(Records for this task Opens)

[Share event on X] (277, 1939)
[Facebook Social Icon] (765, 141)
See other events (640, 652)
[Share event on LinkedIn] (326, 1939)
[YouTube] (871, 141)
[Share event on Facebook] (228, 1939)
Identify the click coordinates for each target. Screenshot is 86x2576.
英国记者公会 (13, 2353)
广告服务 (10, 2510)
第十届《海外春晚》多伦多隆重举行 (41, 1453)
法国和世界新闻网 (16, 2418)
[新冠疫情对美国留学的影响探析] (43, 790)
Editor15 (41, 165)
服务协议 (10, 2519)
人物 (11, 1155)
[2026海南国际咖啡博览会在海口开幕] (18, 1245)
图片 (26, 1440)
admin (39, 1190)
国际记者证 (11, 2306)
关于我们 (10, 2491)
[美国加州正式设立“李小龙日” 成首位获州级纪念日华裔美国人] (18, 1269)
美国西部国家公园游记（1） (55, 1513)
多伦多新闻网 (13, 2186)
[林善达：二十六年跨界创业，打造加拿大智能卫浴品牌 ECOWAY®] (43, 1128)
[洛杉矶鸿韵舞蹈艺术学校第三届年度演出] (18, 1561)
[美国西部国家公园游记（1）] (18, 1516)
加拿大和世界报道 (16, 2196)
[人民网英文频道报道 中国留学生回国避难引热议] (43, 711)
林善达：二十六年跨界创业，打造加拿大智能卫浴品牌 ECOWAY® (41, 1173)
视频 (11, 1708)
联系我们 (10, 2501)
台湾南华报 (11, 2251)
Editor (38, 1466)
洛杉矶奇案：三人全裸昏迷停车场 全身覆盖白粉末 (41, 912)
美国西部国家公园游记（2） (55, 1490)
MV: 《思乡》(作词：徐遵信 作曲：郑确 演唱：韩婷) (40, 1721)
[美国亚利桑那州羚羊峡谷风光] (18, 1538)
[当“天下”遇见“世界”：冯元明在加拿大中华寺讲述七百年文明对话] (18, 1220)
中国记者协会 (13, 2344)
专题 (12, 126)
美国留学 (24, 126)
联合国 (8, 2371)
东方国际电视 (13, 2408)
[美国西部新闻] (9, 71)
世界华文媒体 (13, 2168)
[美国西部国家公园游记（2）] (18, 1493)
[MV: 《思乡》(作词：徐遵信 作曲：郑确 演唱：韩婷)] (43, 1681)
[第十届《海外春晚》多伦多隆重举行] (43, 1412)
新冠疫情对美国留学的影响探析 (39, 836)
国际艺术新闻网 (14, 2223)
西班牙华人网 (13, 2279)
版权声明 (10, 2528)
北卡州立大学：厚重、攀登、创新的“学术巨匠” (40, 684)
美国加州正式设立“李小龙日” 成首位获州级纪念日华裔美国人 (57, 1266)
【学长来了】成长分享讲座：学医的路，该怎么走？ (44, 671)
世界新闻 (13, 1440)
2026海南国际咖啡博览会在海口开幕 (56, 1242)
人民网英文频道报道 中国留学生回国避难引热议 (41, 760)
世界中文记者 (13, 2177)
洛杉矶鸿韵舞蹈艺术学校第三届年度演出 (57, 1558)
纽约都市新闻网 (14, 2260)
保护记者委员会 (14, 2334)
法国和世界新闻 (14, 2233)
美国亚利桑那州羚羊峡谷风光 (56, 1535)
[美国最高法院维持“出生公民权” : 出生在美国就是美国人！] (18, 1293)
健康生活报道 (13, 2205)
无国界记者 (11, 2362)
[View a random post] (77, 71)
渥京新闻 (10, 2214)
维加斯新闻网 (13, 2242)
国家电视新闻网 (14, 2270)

(Records for this task Closes)

▶ Work to complete:
Set down, exactly as they stand above, the lines starting with the line with "人物 (11, 1155)" and going on through the line with "西班牙华人网 (13, 2279)", and no others.

▶ Solution for this problem:
人物 (11, 1155)
[2026海南国际咖啡博览会在海口开幕] (18, 1245)
图片 (26, 1440)
admin (39, 1190)
国际记者证 (11, 2306)
关于我们 (10, 2491)
[美国加州正式设立“李小龙日” 成首位获州级纪念日华裔美国人] (18, 1269)
美国西部国家公园游记（1） (55, 1513)
多伦多新闻网 (13, 2186)
[林善达：二十六年跨界创业，打造加拿大智能卫浴品牌 ECOWAY®] (43, 1128)
[洛杉矶鸿韵舞蹈艺术学校第三届年度演出] (18, 1561)
[美国西部国家公园游记（1）] (18, 1516)
加拿大和世界报道 (16, 2196)
[人民网英文频道报道 中国留学生回国避难引热议] (43, 711)
林善达：二十六年跨界创业，打造加拿大智能卫浴品牌 ECOWAY® (41, 1173)
视频 (11, 1708)
联系我们 (10, 2501)
台湾南华报 (11, 2251)
Editor (38, 1466)
洛杉矶奇案：三人全裸昏迷停车场 全身覆盖白粉末 (41, 912)
美国西部国家公园游记（2） (55, 1490)
MV: 《思乡》(作词：徐遵信 作曲：郑确 演唱：韩婷) (40, 1721)
[美国亚利桑那州羚羊峡谷风光] (18, 1538)
[当“天下”遇见“世界”：冯元明在加拿大中华寺讲述七百年文明对话] (18, 1220)
中国记者协会 (13, 2344)
专题 (12, 126)
美国留学 (24, 126)
联合国 (8, 2371)
东方国际电视 (13, 2408)
[美国西部新闻] (9, 71)
世界华文媒体 (13, 2168)
[美国西部国家公园游记（2）] (18, 1493)
[MV: 《思乡》(作词：徐遵信 作曲：郑确 演唱：韩婷)] (43, 1681)
[第十届《海外春晚》多伦多隆重举行] (43, 1412)
新冠疫情对美国留学的影响探析 (39, 836)
国际艺术新闻网 (14, 2223)
西班牙华人网 (13, 2279)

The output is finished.